O passeio do poeta
Saídos da adolescência, acreditamos ainda que basta ao poeta olhar ao contrário dos outros homens, para o que guarda dentro de si, lá bem atrás dos olhos com que vê, para que a poesia aconteça, inteira, sublime e intocada quase pela mão humana. Coitados de nós, que ignoramos que o poema representa talvez uma das mais intensas impressões digitais do valor humano e que assim não pode nascer do poeta para o mundo, mas do mundo para o poeta. Se um aluno hoje me pedisse uma breve definição de poeta acho que lhe falaria apenas de um caminhante solitário, com olhos de água e uma cama lisa de palavras no profundo lugar do coração. Nem sei se o poeta passeia, mas sei que o poeta caminha, somando passos, tempos e imagens que são como linhas invisíveis que depois lhe tecem o mar tormentoso da escrita. O mundo avança, o poeta caminha, a obra nasce.
4 Comments:
O poeta não caminha,limita-se a deslizar sobre o mundo. Vê-o de cima como se ele fosse um tapete do qual capta o motivo imperceptível, não ao alcance do comum dos mortais. E é desse olhar outro que o poema nasce...

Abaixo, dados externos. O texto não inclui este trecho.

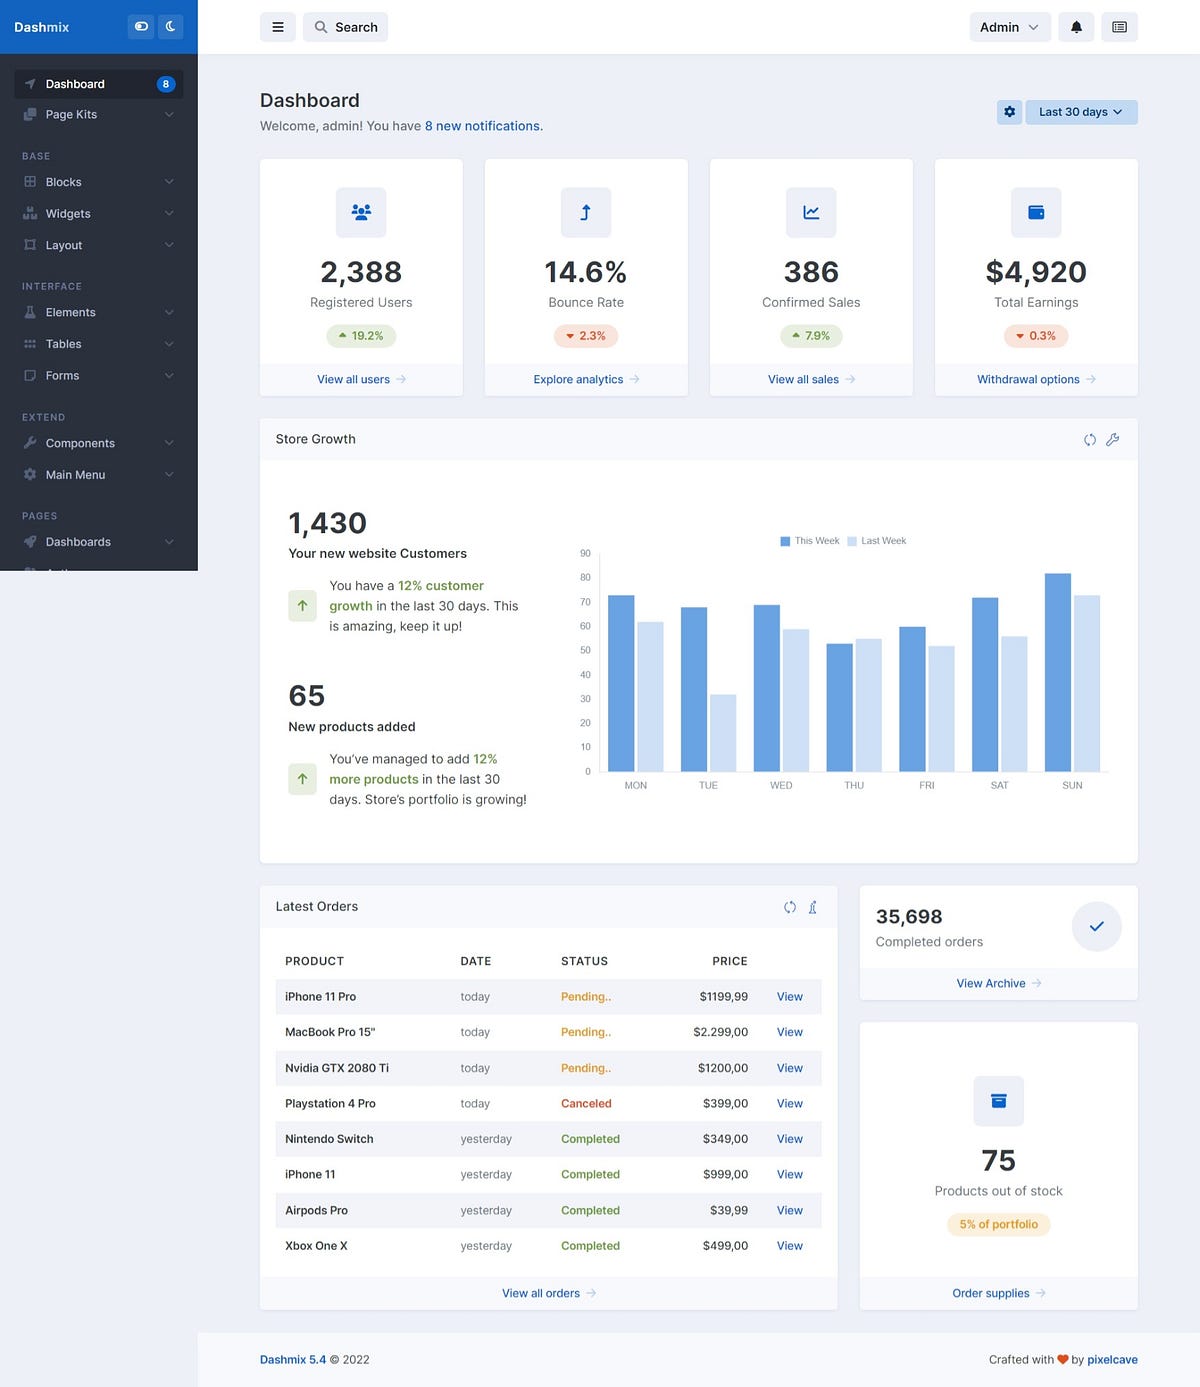This screenshot has width=1200, height=1387.
Task: Open Store Growth settings with the wrench icon
Action: pos(1113,440)
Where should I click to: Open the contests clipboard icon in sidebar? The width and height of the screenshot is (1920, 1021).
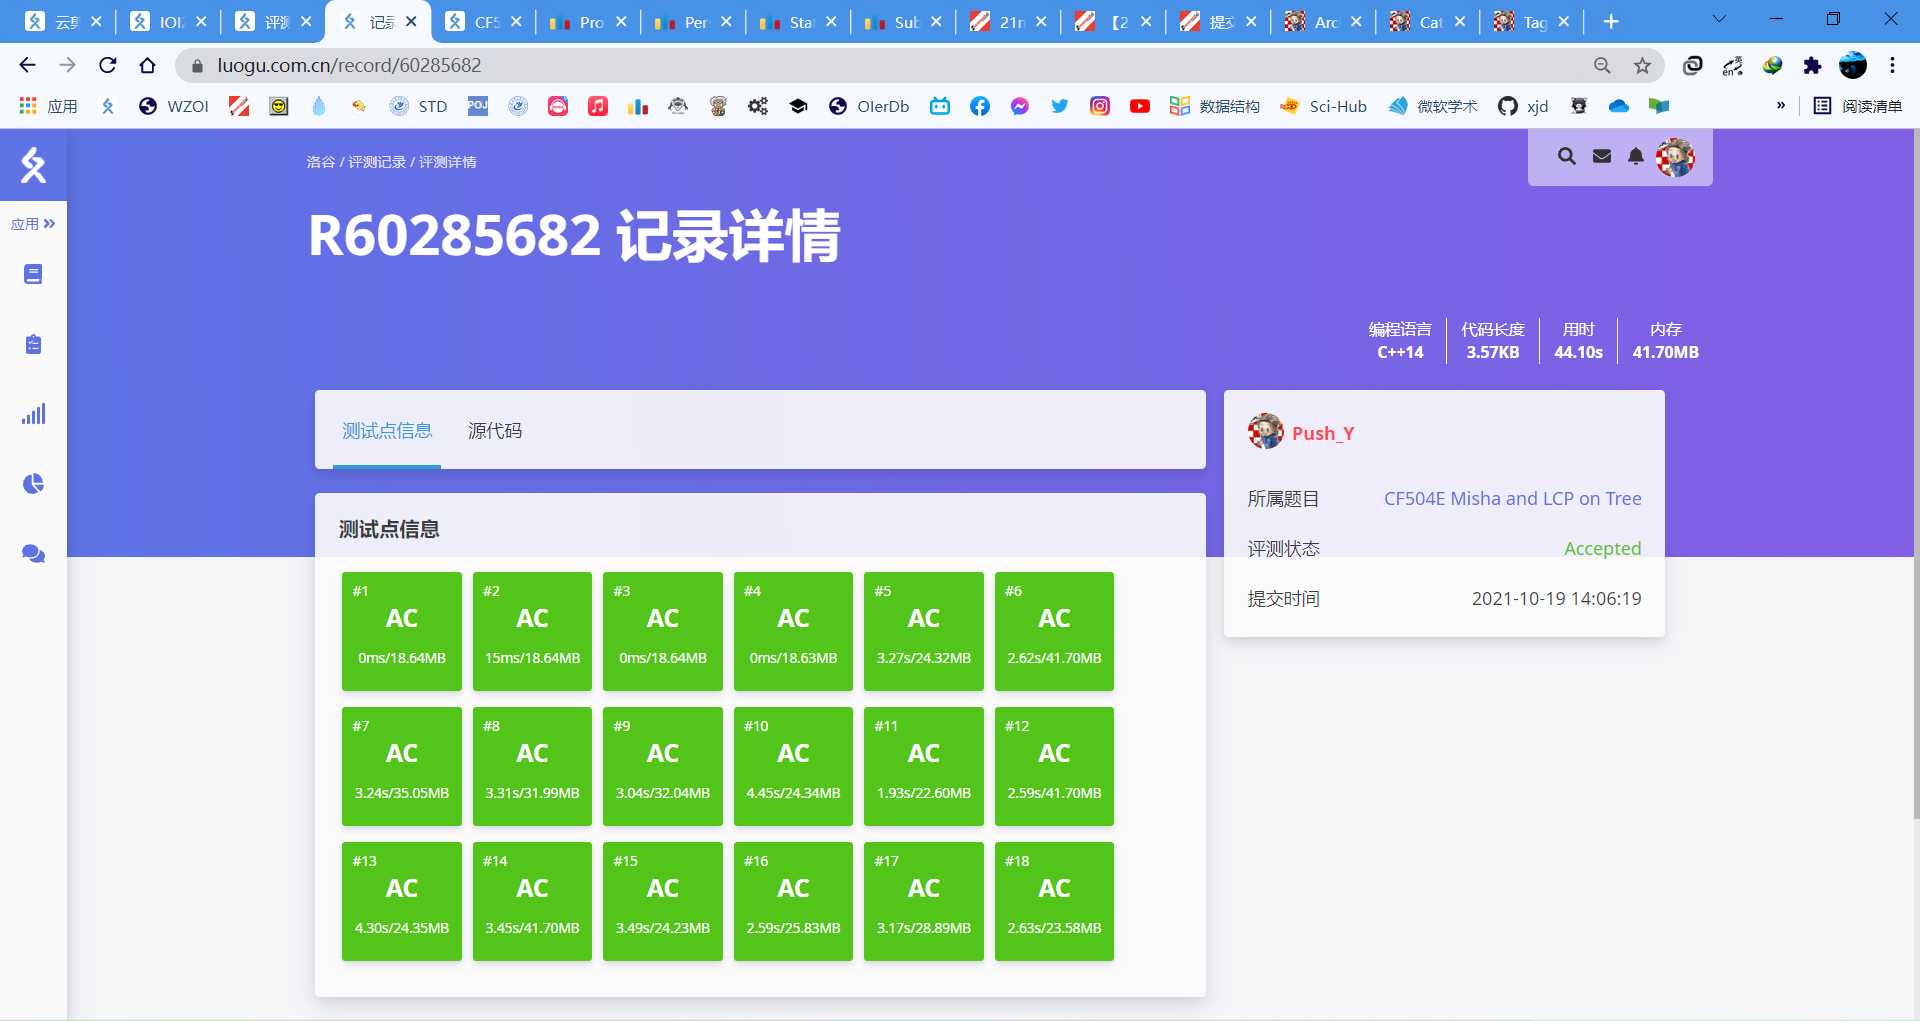coord(33,344)

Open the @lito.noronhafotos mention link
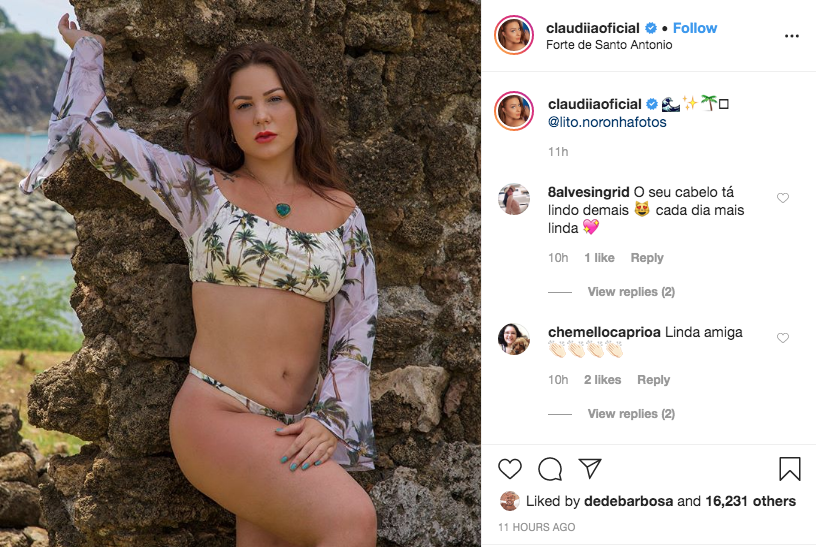(x=607, y=122)
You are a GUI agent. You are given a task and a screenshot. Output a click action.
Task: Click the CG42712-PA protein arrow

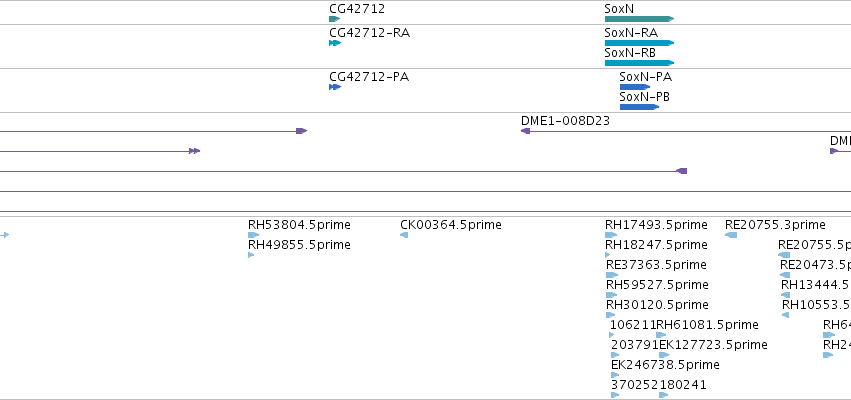coord(335,87)
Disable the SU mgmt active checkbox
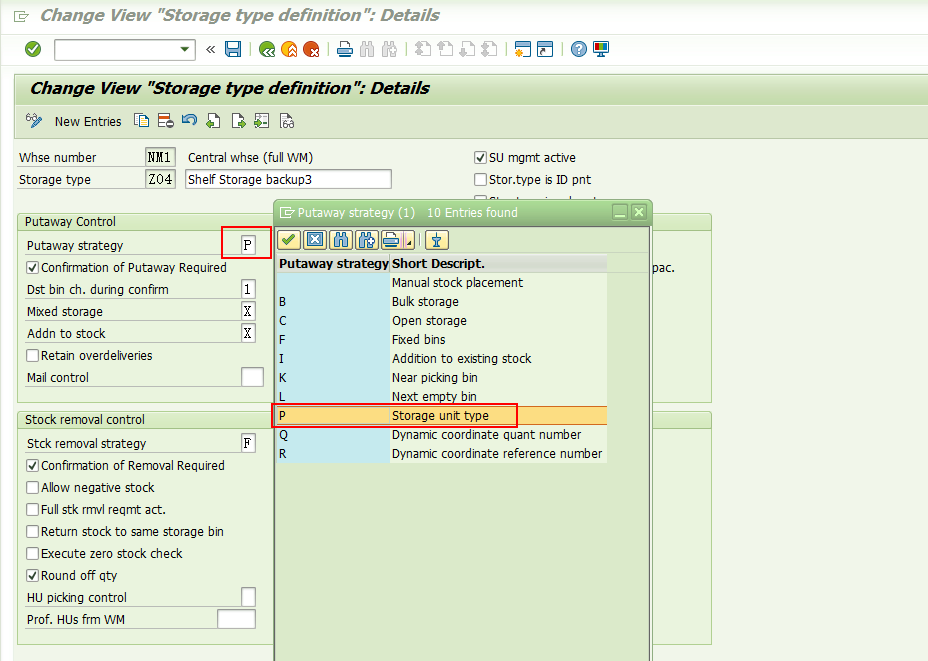Screen dimensions: 928x661 click(479, 157)
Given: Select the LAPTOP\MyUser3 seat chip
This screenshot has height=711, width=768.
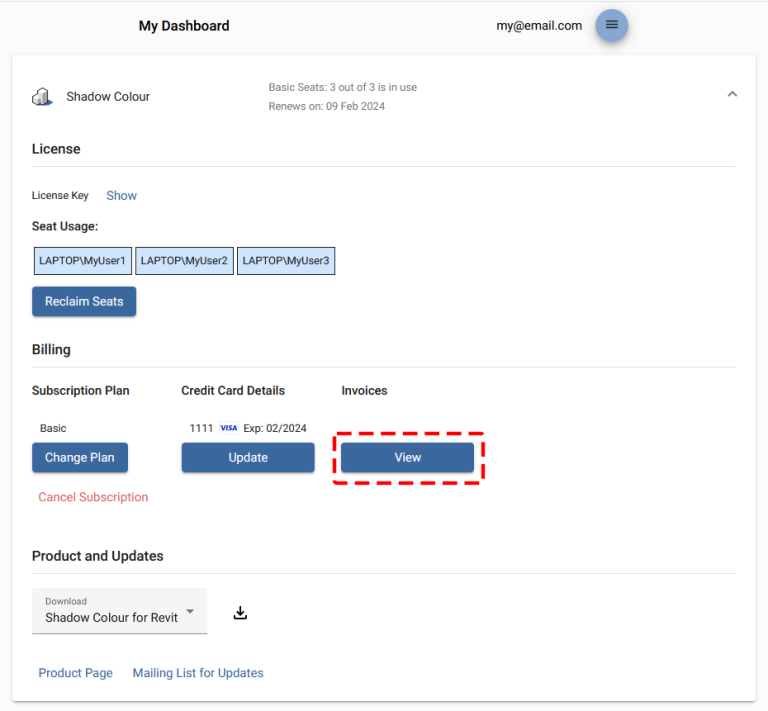Looking at the screenshot, I should pyautogui.click(x=286, y=261).
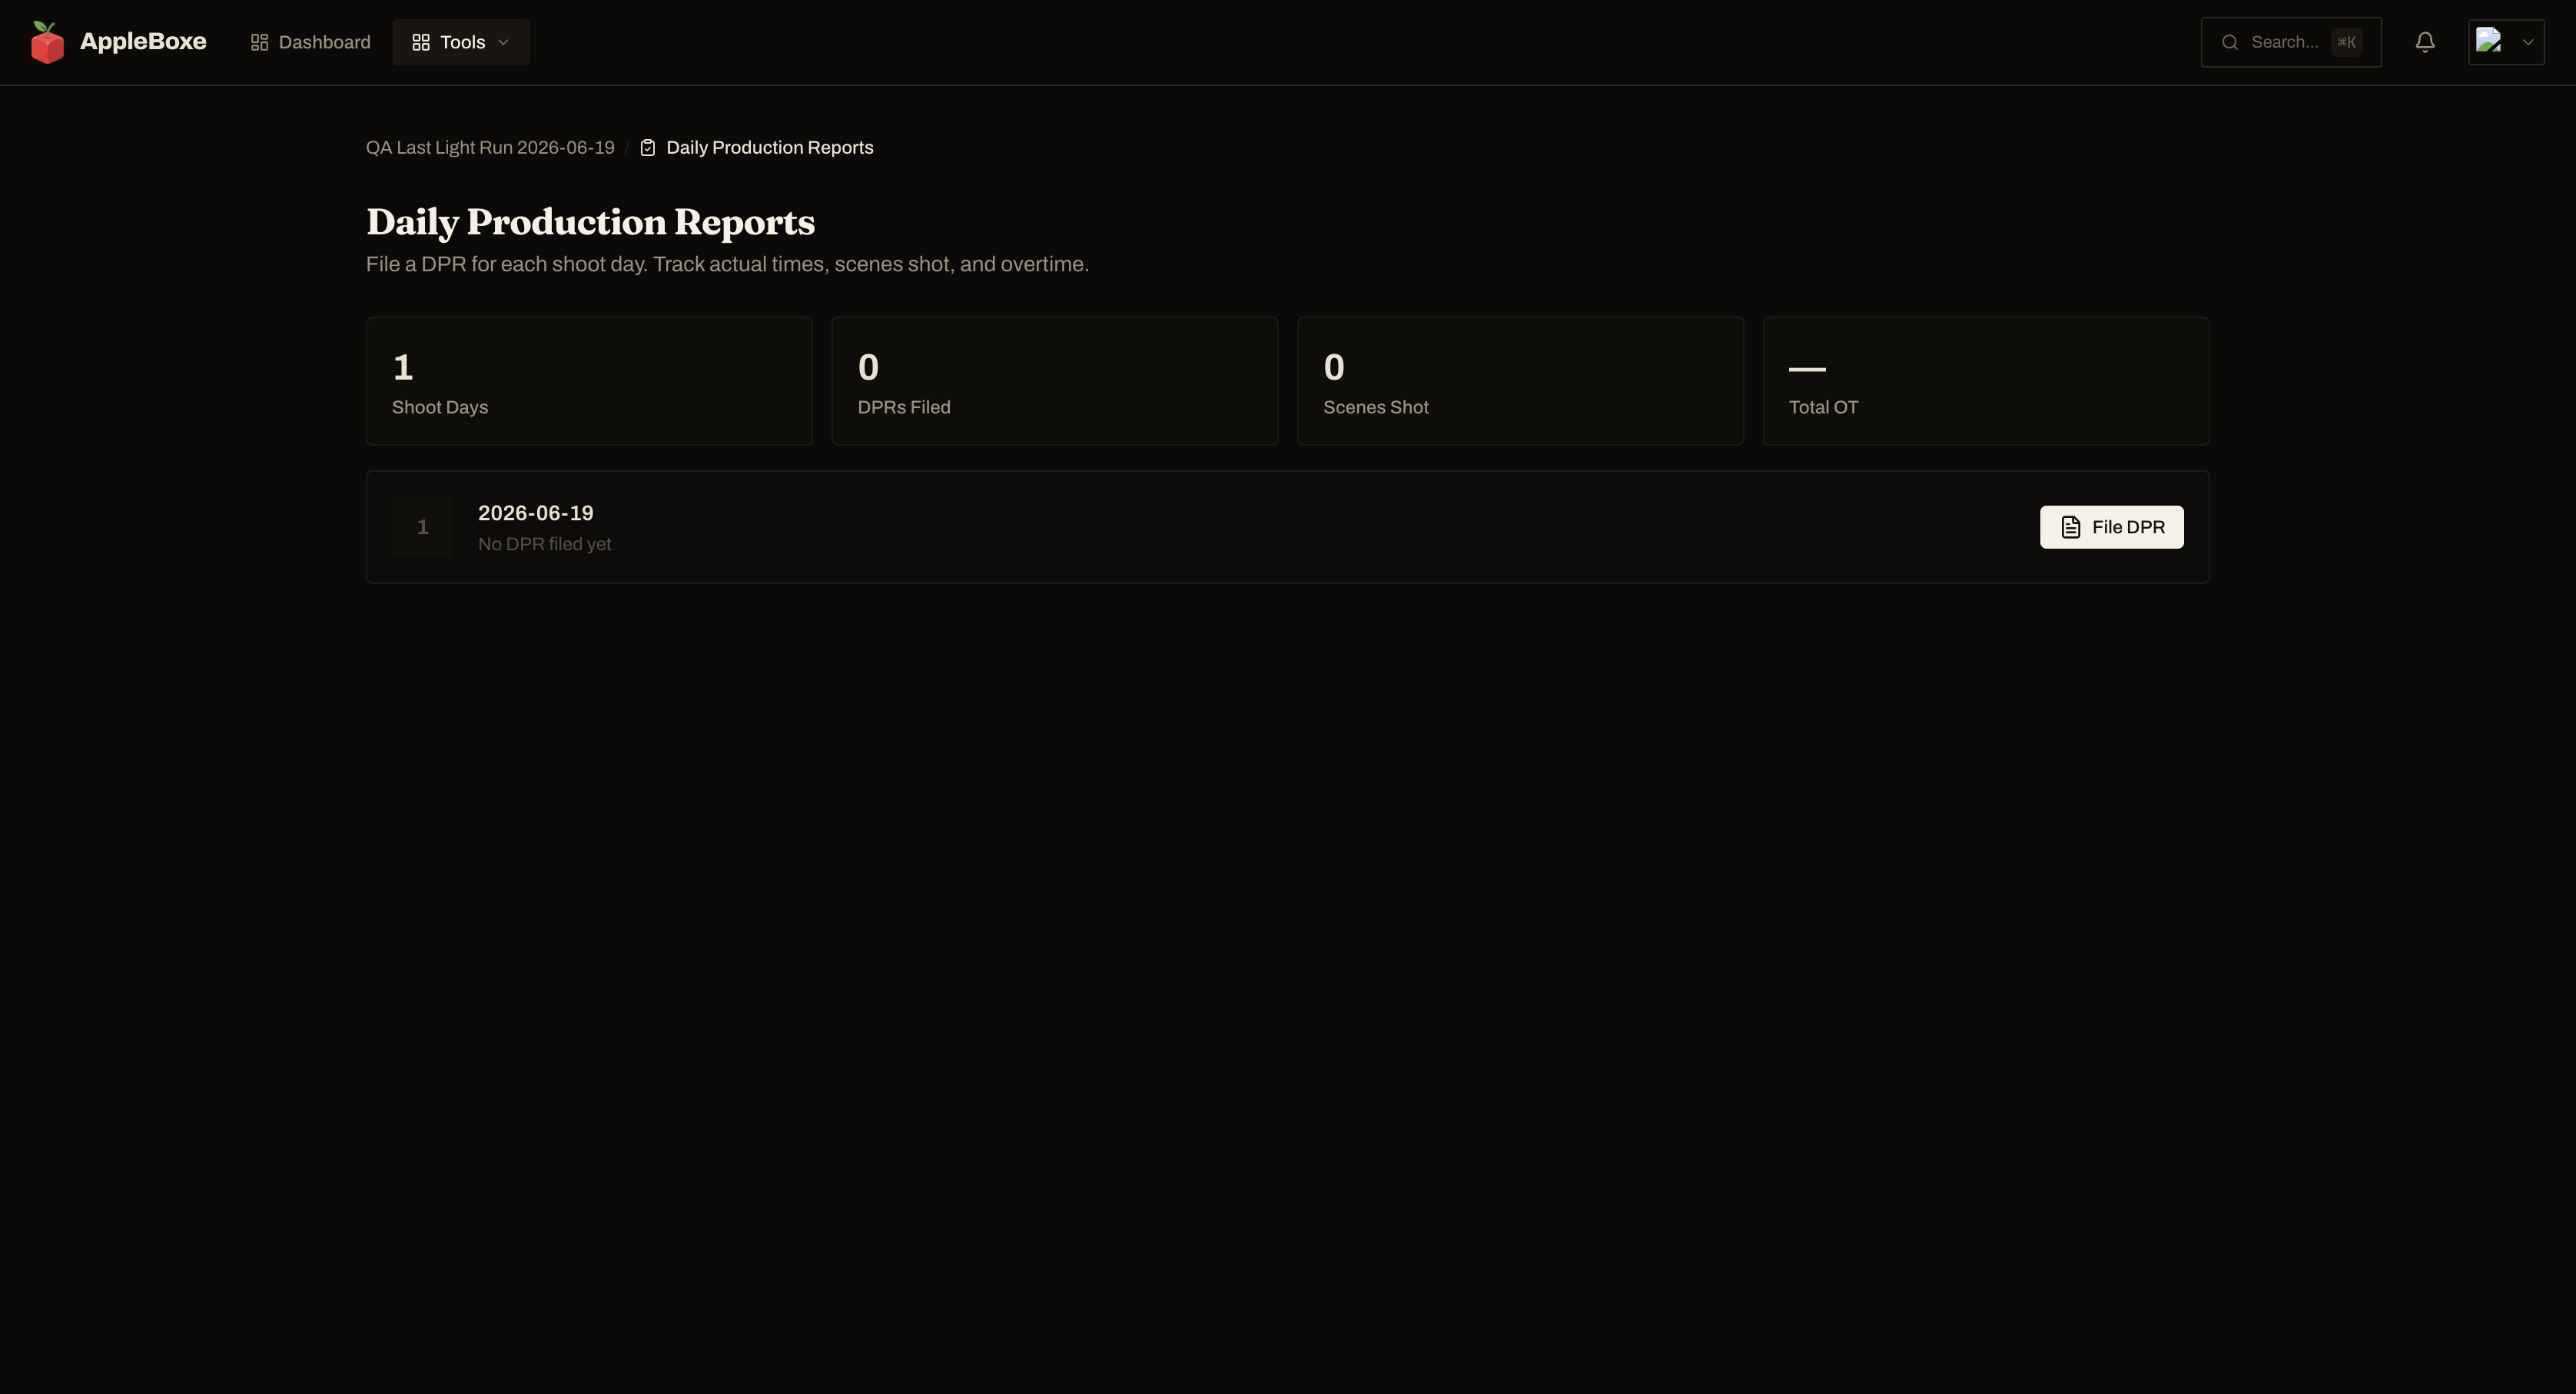Click the Tools grid icon
This screenshot has height=1394, width=2576.
click(x=421, y=42)

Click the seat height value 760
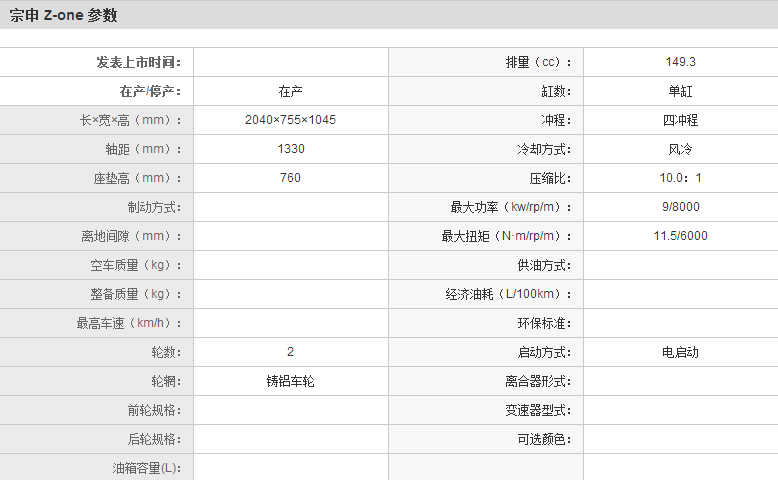pos(291,178)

Discordo deste comentário. O poeta anda. Alguns pretenderiam deslizar (a sua poesia trai esse desejo), mas apenas andam. Isso torna válido o seu trabalho.
Se o poeta delizasse sobre o mundo teria dele uma visão predadora, incompleta, desligada da realidade. E o poema seria distorção. Embora caminhe, ele pára para olhar em redor e escavar, na sua sensibilidade, as palavras certas para dizer e mostrar o que os outros não descortinam. Assim nascem os poemas. E são eles que justificam esta caminhada que venho fazendo, passo a passo, pelos trilhos abertos pelos textos da Isabel Cristina.
A poesia não tem de ser um tormento solitário. Pode também ser uma felicidade partilhada.